Hector n’effectuera pas son service militaire. Emile LENGLET termine le sien au 19e Régiment de Chasseurs à Cheval d’Abbeville, unité où son frère Adrien vient d’être incorporé. Les deux autres copains ont déjà effectué une année sous les drapeaux, Edmond BOUCHER au 72e RI à Amiens, et Léonce LEMAIRE au 120e RI à Péronne. C’est le lot de tous les jeunes hommes de 20 ans. Etre séparés des copains d’enfance pendant la durée du service national pour mieux les retrouver après…

Quand la guerre est déclarée, le 3 août 1914, Hector DURAND toujours jugé inapte au service armé, n’est pas mobilisé contrairement à Emile LENGLET qui est rappelé et doit rejoindre le 19e Chasseurs. Partir à Abbeville pour y retrouver son frère rend le départ moins difficile.

Après les combats meurtriers d’août et septembre 1914 et malgré la mobilisation de la classe 1914, l’Armée française doit trouver des effectifs supplémentaires. Un nouvel examen met en évidence que, finalement, Hector DURAND est apte à partir à la guerre. Incorporé au 3e Régiment de Hussards, il est assez rapidement affecté à la 2e Section d’Infirmiers militaires. Il devient brancardier. Hector ne combat pas, mais sa mission l’entraîne en permanence au plus près du danger.

Le 5 septembre 1916, pendant la Bataille de la Somme il est gravement blessé près de Curlu : « jambe gauche sectionnée complètement par éclats d’obus »… La guerre est finie pour lui. Réformé, après un long séjour d’hospitalisation et de convalescence, il revient à Cardonnette. Une pension de retraite de 750 francs lui est accordée par l’Etat français.
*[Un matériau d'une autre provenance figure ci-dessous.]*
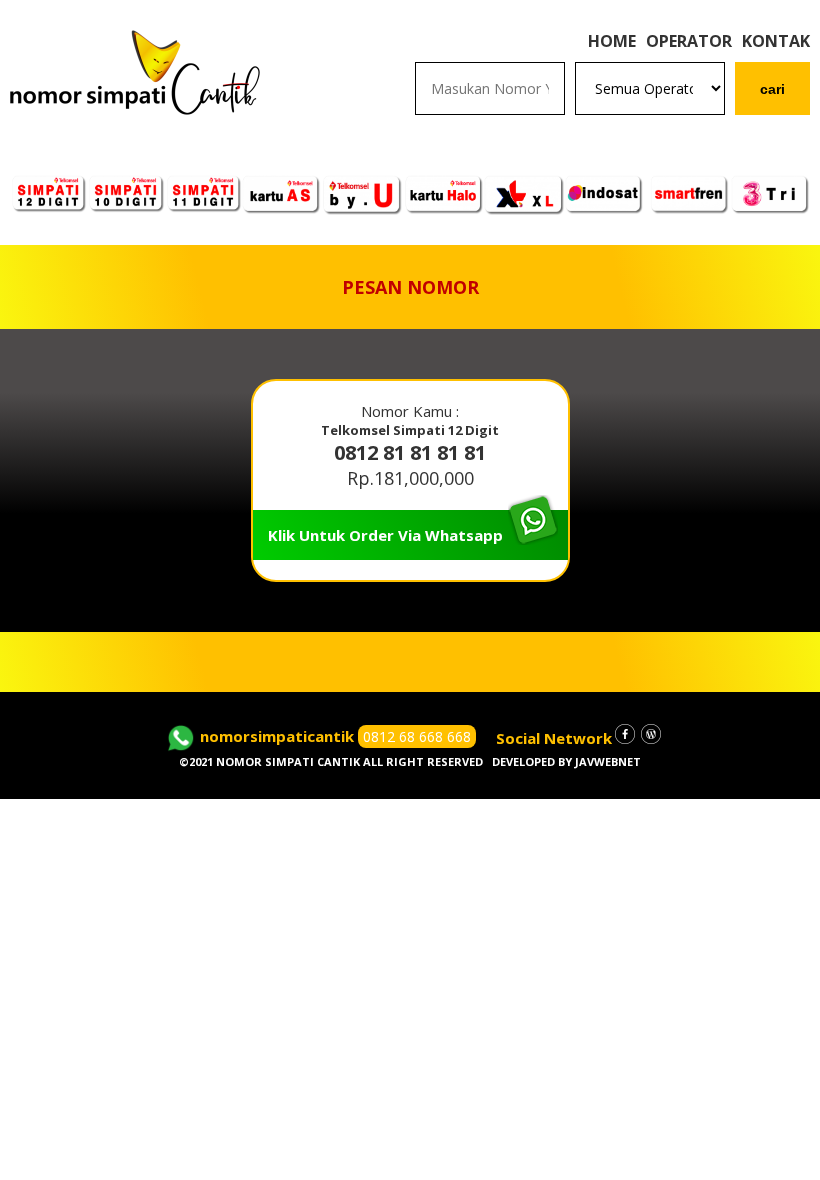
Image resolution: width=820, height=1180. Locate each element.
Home (612, 41)
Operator (689, 41)
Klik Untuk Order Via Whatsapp (385, 535)
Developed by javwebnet (566, 761)
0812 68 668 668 (417, 736)
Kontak (776, 41)
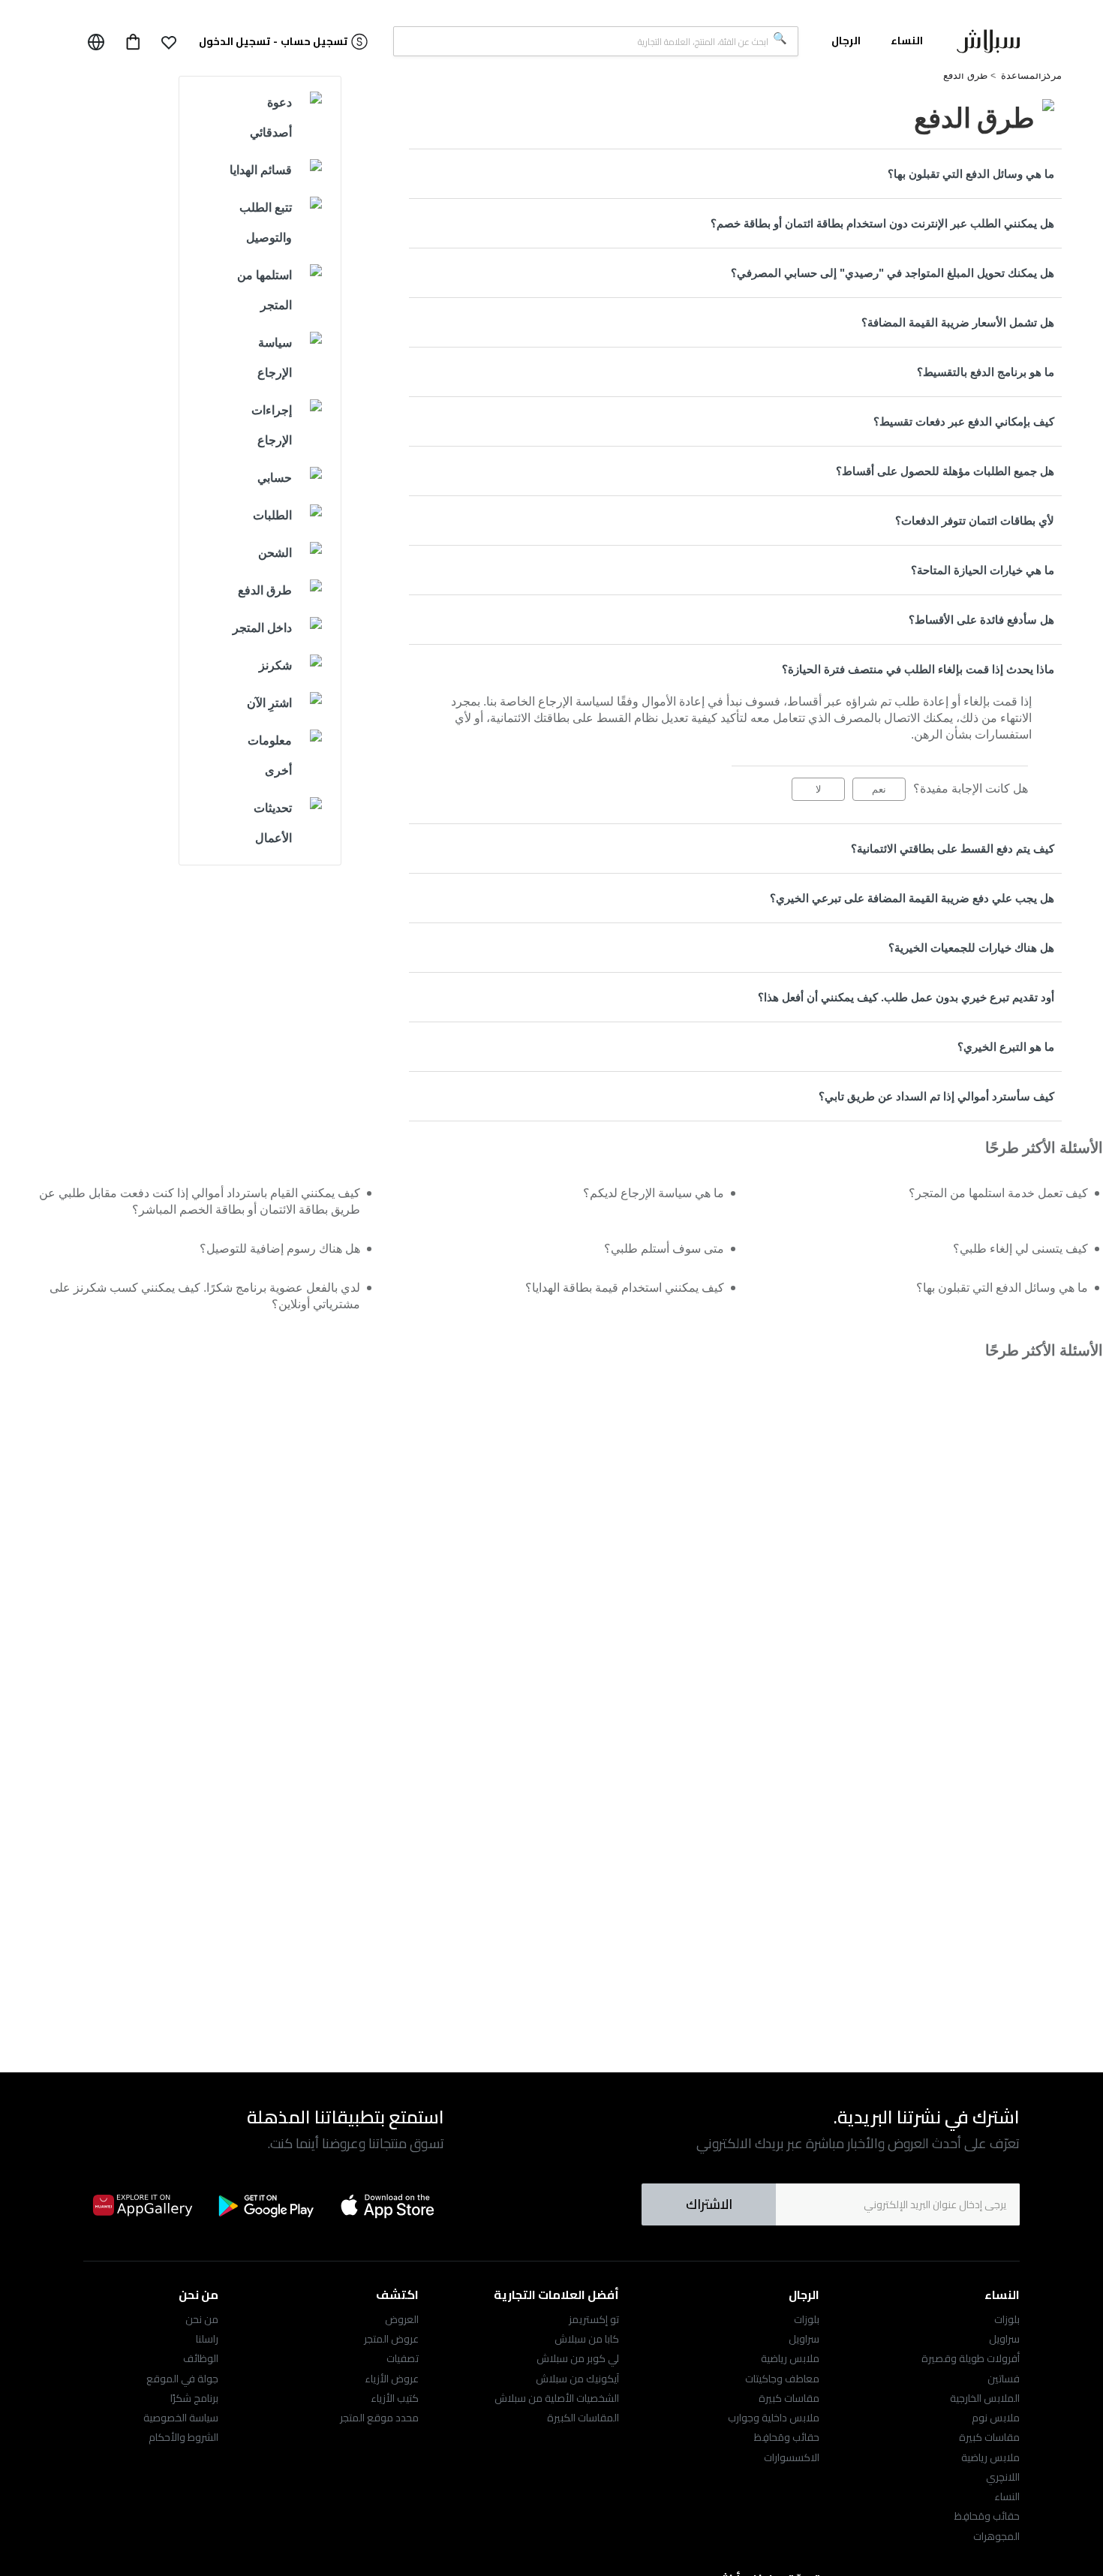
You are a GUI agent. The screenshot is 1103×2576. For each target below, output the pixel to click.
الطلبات (272, 515)
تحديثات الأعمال (273, 823)
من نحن (201, 2319)
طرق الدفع (965, 75)
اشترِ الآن (269, 703)
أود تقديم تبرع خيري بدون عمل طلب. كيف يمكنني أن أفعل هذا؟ (906, 997)
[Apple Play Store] (388, 2205)
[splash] (988, 44)
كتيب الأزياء (395, 2398)
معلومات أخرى (270, 755)
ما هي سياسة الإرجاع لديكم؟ (653, 1193)
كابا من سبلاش (587, 2339)
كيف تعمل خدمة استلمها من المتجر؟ (998, 1193)
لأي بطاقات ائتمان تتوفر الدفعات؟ (974, 520)
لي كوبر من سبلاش (577, 2358)
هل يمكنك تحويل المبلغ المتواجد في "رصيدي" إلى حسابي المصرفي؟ (892, 272)
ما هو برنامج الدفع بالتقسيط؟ (985, 372)
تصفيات (402, 2358)
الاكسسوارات (791, 2457)
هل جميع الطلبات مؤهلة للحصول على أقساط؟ (945, 471)
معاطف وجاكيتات (782, 2378)
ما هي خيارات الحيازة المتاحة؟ (982, 570)
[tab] (735, 173)
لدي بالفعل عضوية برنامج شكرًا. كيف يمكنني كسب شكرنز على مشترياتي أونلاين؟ (205, 1296)
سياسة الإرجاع (274, 357)
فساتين (1003, 2378)
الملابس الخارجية (985, 2398)
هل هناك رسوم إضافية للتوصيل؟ (280, 1248)
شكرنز (275, 665)
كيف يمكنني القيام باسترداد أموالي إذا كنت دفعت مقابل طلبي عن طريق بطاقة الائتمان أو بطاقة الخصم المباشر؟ (199, 1201)
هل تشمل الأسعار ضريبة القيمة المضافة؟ (957, 322)
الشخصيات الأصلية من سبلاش (556, 2398)
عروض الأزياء (392, 2378)
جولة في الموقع (182, 2378)
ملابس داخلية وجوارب (773, 2417)
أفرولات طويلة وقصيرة (970, 2358)
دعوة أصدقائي (271, 117)
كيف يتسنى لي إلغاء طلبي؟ (1020, 1248)
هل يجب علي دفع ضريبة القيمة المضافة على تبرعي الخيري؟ (912, 898)
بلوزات (1007, 2319)
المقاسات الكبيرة (583, 2417)
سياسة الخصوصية (180, 2417)
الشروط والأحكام (183, 2437)
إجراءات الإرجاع (271, 425)
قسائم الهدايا (261, 170)
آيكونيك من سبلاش (577, 2378)
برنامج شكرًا (194, 2398)
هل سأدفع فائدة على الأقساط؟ (981, 619)
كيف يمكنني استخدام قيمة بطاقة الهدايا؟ (624, 1287)
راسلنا (207, 2339)
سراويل (1004, 2339)
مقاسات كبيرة (989, 2437)
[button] (169, 42)
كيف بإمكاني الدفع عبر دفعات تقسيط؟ (963, 421)
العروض (402, 2319)
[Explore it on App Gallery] (142, 2205)
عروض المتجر (391, 2339)
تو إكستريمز (594, 2319)
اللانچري (1003, 2477)
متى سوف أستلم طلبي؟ (664, 1248)
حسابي (274, 477)
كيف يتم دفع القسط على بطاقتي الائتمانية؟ (952, 848)
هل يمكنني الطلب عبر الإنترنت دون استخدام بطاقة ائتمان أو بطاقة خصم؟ (882, 223)
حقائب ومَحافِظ (987, 2516)
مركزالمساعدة (1031, 75)
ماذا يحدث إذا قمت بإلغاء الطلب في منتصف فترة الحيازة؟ (918, 669)
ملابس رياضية (990, 2457)
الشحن (275, 552)
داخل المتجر (262, 627)
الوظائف (200, 2358)
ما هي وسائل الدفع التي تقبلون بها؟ (971, 173)
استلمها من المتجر (264, 290)
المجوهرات (996, 2536)
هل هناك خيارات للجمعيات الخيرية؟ (971, 947)
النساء (1007, 2496)
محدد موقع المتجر (379, 2417)
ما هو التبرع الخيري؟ (1005, 1046)
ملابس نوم (996, 2417)
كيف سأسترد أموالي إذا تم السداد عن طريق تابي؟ (936, 1096)
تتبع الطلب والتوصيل (265, 222)
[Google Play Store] (265, 2205)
Un long apprentissage débute pour arriver à continuer à vivre et à travailler dans la ferme familiale. Hector est vivant. En 1926 il se marie avec Marie. Malgré son handicap, il reprendra seul la direction de l’exploitation Rue d’En Haut, quelques années plus tard quand son père lui passera le relais.

Les frères LENGLET sont revenus indemnes, tout au moins physiquement.

Léonce LEMAIRE, blessé dès le début de la guerre le 22 août 1914 à Bellefontaine, a perdu l’usage du bras gauche, suite à une blessure par balle. Il a été réformé en avril 1915 avant de revenir vivre à Cardonnette.

Edmond BOUCHER a été blessé à plusieurs reprises, notamment dans la Marne, en septembre 1914 et au Chemin des Dames en avril 1917. Evacué malade, il était encore hospitalisé quand l’Armistice a été signé. Edmond est mort en 1926, à l’âge de 34 ans.

La guerre n’a tué aucun des 5 copains d’enfance de Cardonnette. Elle les a abimés. Elle les a diminués. Et la souffrance physique et morale ne s’est pas arrêtée avec le Traité de Versailles.

En 1938, la commission de réforme d’Amiens, après avoir examiné Hector DURAND vingt ans après la fin de la guerre rendait son rapport : « amputation de la cuisse gauche, moignon peu étoffé avec cicatrice crouteuse, crise de névralgie irradiant vers le pied absent avec sensations de crampes dans les orteils »… Nombreux sont encore ceux qui se souviennent, à Cardonnette, d’Hector et de sa jambe de bois.

Hector DURAND est mort le 11 juin 1972, dans sa 79e année.

L.J. et X.B.

« De la Somme à Bellefontaine – 22 août 1914 » – recherche collaborative 1891, 1892, 1893 – Département Somme.  Danièle REMY a réalisé la collecte de données pour la commune de Cardonnette.